Sehun terduduk diantara teman-teman armynya dengan jempol kaki yang berdarah. Lelaki itu meringis menahan rasa sakit. Sehun mencabut seekor ular yang masih betah menggigit ujung jari kakinya. Diamatinya ular yang tidak terlalu panjang itu. Ular itu, Sehun merasa kenal.

‘Moon Namji’ sebuah Nama berkelebat di dalam ruang ingatannya.

‘Aish, matilah aku!’ hati Namji menjerit-jerit frustasi.


Episode 3


“Agh…”

“Jangan banyak bergerak.”

Sehun menggigit bibir bawahnya begitu cotton-bud menyentuh pinggiran kukunya yang masih berwarna kemerahan. Namji membersihkan sisa-sisa darah yang menempel disana. Lukanya tidak terlalu parah namun tetap saja rasanya sakit. Ular bodoh itu menggigit jempolan kaki Sehun begitu dalam.

“Ash… sakit.”

Namji meniup jempolan kaki lelaki itu. Sehun menatap Namji dengan alisnya yang mengkerut.

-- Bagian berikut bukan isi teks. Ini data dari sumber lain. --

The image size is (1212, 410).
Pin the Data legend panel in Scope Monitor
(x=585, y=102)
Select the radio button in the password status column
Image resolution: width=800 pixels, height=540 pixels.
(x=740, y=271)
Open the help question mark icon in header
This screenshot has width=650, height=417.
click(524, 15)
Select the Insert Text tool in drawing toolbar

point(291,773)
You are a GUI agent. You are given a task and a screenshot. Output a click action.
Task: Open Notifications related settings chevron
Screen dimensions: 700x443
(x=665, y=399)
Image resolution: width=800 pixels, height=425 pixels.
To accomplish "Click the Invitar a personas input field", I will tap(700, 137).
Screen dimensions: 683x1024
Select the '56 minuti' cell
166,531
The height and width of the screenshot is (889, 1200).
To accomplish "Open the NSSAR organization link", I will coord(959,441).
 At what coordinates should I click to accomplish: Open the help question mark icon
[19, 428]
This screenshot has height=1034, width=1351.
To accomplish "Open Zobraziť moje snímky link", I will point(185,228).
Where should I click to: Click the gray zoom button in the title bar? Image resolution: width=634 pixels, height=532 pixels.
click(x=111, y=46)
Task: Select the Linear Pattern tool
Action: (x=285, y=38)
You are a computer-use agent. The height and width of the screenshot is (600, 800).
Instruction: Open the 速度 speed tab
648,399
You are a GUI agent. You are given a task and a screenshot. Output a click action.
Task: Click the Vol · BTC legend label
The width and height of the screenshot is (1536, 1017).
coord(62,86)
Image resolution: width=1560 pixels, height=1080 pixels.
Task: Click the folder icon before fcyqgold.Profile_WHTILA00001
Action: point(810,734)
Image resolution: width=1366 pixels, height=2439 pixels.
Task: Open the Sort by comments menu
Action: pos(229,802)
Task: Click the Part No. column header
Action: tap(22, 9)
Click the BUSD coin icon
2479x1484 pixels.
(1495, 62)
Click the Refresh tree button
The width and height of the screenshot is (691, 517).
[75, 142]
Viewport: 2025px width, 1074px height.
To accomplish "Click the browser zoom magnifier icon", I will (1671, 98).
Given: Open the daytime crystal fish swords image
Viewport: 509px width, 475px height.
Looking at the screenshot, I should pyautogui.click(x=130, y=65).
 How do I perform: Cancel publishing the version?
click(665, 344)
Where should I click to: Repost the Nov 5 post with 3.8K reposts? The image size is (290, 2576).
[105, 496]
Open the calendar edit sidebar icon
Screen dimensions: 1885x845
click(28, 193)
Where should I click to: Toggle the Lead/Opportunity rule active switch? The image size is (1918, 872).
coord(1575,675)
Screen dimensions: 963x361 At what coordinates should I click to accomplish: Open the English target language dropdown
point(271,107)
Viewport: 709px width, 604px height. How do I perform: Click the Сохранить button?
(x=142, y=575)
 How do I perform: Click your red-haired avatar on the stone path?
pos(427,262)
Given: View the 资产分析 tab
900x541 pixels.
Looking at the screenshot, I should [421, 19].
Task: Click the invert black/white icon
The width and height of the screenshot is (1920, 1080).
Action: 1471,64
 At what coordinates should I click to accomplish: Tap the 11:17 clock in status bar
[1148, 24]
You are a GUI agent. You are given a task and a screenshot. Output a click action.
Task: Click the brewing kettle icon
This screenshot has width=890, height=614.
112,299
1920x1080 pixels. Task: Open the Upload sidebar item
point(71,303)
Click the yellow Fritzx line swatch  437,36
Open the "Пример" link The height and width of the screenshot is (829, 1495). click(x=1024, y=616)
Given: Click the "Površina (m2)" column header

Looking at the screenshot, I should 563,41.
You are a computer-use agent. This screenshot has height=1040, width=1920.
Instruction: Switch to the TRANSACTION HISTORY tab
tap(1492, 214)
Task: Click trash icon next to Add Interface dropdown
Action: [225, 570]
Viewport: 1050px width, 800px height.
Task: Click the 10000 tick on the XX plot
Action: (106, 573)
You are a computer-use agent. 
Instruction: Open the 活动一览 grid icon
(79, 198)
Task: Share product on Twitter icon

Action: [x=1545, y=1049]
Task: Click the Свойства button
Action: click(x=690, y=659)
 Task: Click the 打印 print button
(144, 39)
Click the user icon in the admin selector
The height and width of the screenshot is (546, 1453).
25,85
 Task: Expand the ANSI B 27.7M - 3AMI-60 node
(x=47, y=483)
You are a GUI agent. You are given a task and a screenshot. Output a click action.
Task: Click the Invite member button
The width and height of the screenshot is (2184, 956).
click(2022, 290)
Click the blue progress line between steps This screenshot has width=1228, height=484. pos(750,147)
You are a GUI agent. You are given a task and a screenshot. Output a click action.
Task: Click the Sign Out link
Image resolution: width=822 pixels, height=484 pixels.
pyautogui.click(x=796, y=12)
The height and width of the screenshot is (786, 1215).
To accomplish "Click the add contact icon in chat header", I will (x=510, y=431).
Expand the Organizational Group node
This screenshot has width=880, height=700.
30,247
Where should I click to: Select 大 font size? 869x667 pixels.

“Aku tahu kau membenciku.” ujar Sehun terdengar begitu tajam.

“Ti-tidak… sebenarnya bukan maksudku untuk-“

“Kenapa kau tidak bisa berhenti bertingkah? Atau motif utamamu memang mau menyakitiku?”

“Maafkan aku jenderal-ssi…” Namji menunduk.

“Apakah hukuman satu minggu belum cukup bagimu?” tanya Sehun dengan nada datar. Tubuh Namji merinding mendengarnya. Naga hijau dalam diri Sehun yang sempat tertidur rupanya mulai membuka mata.

Tiba-tiba Namji ingin kabur kemudian meloncat dari atas namsan karena kegagalan rencananya. Meskipun Namji amat –sangat membenci Sehun –sekali, dia tidak memiliki maksud mematahkan jempol kaki jenderalnya. Tapi juga bukan berarti dia peduli terhadap jari lelaki itu, Namji hanya tidak mau mendapatkan hukuman yang lebih berat.

“Sejujurnya aku tidak bermaksud menaruhnya di sepatumu.” lirih Namji.

“Aku yang merasakan dampak dari perbuatanmu. Sengaja atau tidak, aku tidak bisa membiarkanmu terus berkeliaran tanpa rasa bersalah.”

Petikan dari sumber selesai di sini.